Spostare l’OMECA nell’area, inutilizzata delle Officine Grandi Riparazioni, di Saline Joniche, poi, nel mentre garantisce, e può farla sviluppare, l’attività industriale della vecchia fabbrica di carrozze ferroviarie, dall’altra sarebbe più adatta e funzionale per le maestranze perché più facilmente raggiungibile a fronte delle difficoltà del traffico cittadino.

Sarebbe una scelta coraggiosa e avveniristica che accantona abbellimenti all’attuale aerostazione per puntare decisamente a scelte strategiche capaci di rilanciare l’Aeroporto dello Stretto facendone veramente uno strumento di conurbazione con Messina e garantendo, senza pietirlo, un futuro concreto nell’interesse delle zone che è chiamato a servire.
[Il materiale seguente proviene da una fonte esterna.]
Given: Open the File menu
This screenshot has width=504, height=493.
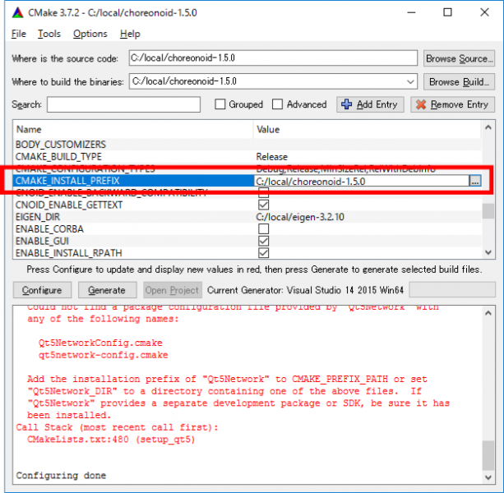Looking at the screenshot, I should [19, 34].
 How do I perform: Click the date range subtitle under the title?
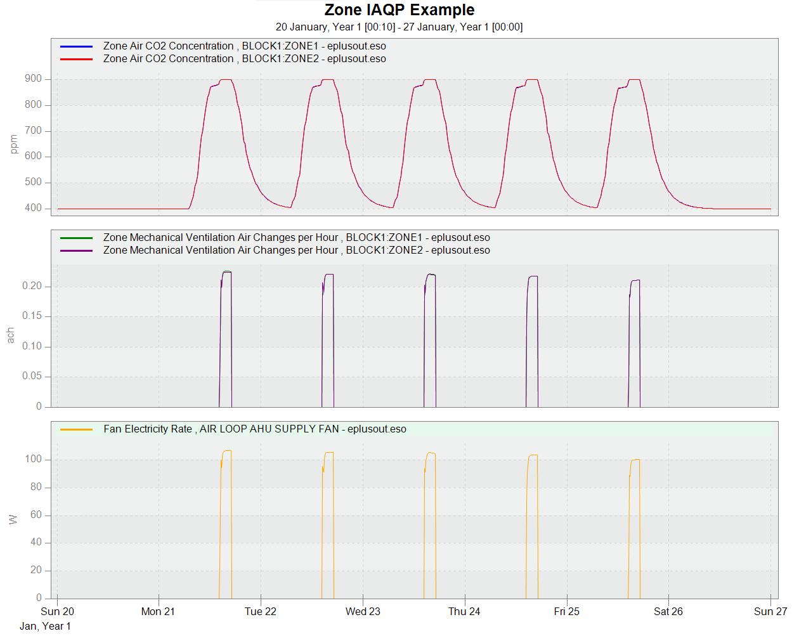[x=399, y=27]
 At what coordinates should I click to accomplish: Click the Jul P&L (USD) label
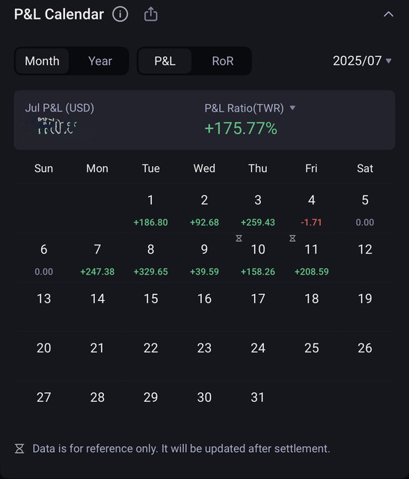(x=60, y=108)
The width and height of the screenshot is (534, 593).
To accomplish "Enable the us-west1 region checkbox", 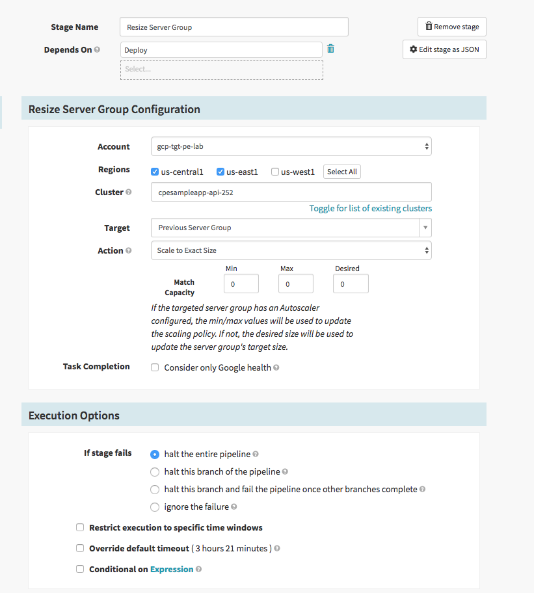I will coord(276,171).
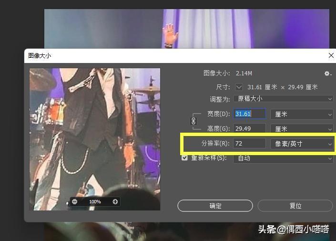Close the 图像大小 dialog with the X
336x241 pixels.
(x=331, y=55)
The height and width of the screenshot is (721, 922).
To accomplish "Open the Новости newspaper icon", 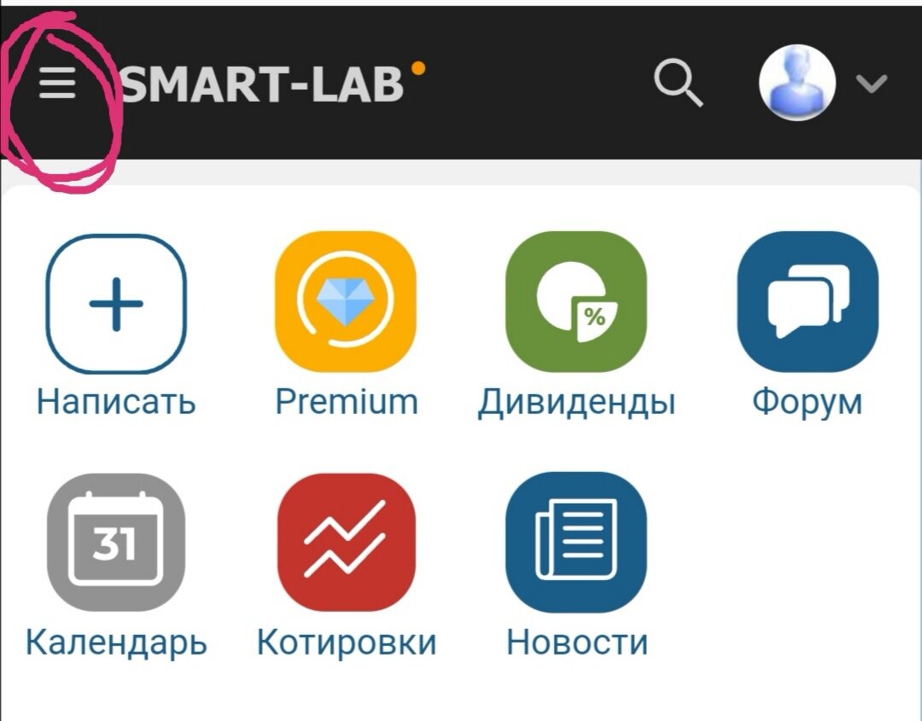I will (576, 542).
Solo così una delle modalità di trasporto può determinare la fine dell’isolamento a cui sono sottoposte le due provincie interessate.
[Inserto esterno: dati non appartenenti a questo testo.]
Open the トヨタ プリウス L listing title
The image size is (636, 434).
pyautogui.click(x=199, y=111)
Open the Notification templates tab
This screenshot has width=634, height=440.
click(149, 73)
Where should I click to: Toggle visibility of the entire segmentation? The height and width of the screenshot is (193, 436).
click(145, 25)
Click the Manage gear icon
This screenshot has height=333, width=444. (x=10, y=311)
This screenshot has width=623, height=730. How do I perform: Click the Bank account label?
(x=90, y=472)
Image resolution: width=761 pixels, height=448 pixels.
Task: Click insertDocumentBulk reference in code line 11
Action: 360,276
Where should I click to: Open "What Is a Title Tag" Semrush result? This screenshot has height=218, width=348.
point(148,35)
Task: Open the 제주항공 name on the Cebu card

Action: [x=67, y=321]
Se poi assieme all’aerostazione e a ciò che ne consegue si concretizza anche l’idea di una compagnia aerea (a capitale pubblico e privato così come si è fatto in molte città di provincia italiane), e si apre a nuovi vettori, si può ipotizzare la fine del monopolio dell’Alitalia che oggi strozza le due province anche con la vergogna dei prezzi che allontanano l’utenza.

Una Risposta to “Scelte coraggiose per l’Aeroporto dello Stretto”

  1. debenedetto vincenzo said

    E’ DIFFICILE OPERARE, ma se mai si comincia…..

    Quanto viene riportato sull’aeroporto “TITO MINNITI” [di Reggio Calabria è una valida segnalazione, anzi ricca in quanto aggiunge il servizio metropolitano Monasterace-Reggio Aeroporto–Rosarno ma nulla riferisce sul servizio
    Aeroporto-Piazza Cairoli-Messina (centralità). Quest’ultimo riferimento è di capitale importanza per lo sviluppo aeroportuale di Reggio e il servizio alla nobile città di Messina..
    Forse quel Sottosegretario ai Trasporti… dei tempi che furono aveva una visione diversa dell’importanza logistica dell’aeroporto di Reggio. Al tempo si pensava di andare avanti alla meno peggio mentre altre provincie costruivano aeroporti internazionali Santa Eufemia L.
    Da lontano i problemi di Reggio si “vedono” in una diversa dimensione.
    Da anni mi permetto di segnalare qualche carenza tra cui quelle dell’aeroporto reggino. Sono mancate le risposte che sarebbero semplici e non costose ma… nessuno le fornisce…
    Quali sono state le proposte sull’aeroporto? In prima battuta, un allagamento di 500 m del torrente S. Agata e, se volessimo migliorare ancora il servizio, un tunnel allagato che abbia la fermata presso la scaletta dell’aereo, con un apposito natante studiato specificatamente presso i cantieri navali di Messina, il cui patrimonio navale , professionale, cantieristico non manca, e così, in poco tempo il collegamento è fatto.!!!
    AEROPORTO Reggio Calabria-PIAZZA CAIROLI MESSINA.
    Poco tempo, servizio d’eccellenza, felici gli operatori economici qualora ve ne fossero.
    L’attenzione sull’aeroporto risulterebbe una miniera per Reggio similmente quando nel 1960/61 si inaugurò Fiumicino, oggi, il piccolo Comune di Fiumicino. è grande, ricco e prosperoso e tutti lavorano.
    I conduttori della città e dell’area metropolitana con i rispettivi manager (assistenti tecnici necessari) quali studi, convenzioni, fondazione di banche hanno intrapreso per lo sviluppo dell’area? Eppure risulterebbe che i depositi e il risparmio dell’aree interessate sono di rispetto.
    Quindi dal piccolo operatore economico deve partire l’iniziativa, ecco quali sono le differenze con le altre regioni, manca la cultura del cooperativismo. Ovunque c’è povertà – Nord, Sud, Centro – ma essa va affrontata con dignità e intraprendenza dal reggino e dal messinese, persone che meritano fiducia e che vanno incoraggiate in qualsiasi iniziativa con il supporto locale della costruzione di una classe manageriale.
    In merito al collegamento metropolitano su rotaia dovrebbe essere oggetto di uno studio economico sui costi- benefici con previsioni di futuro sviluppo delle aree geografiche servite, in quanto queste hanno una bassa densità abitativa.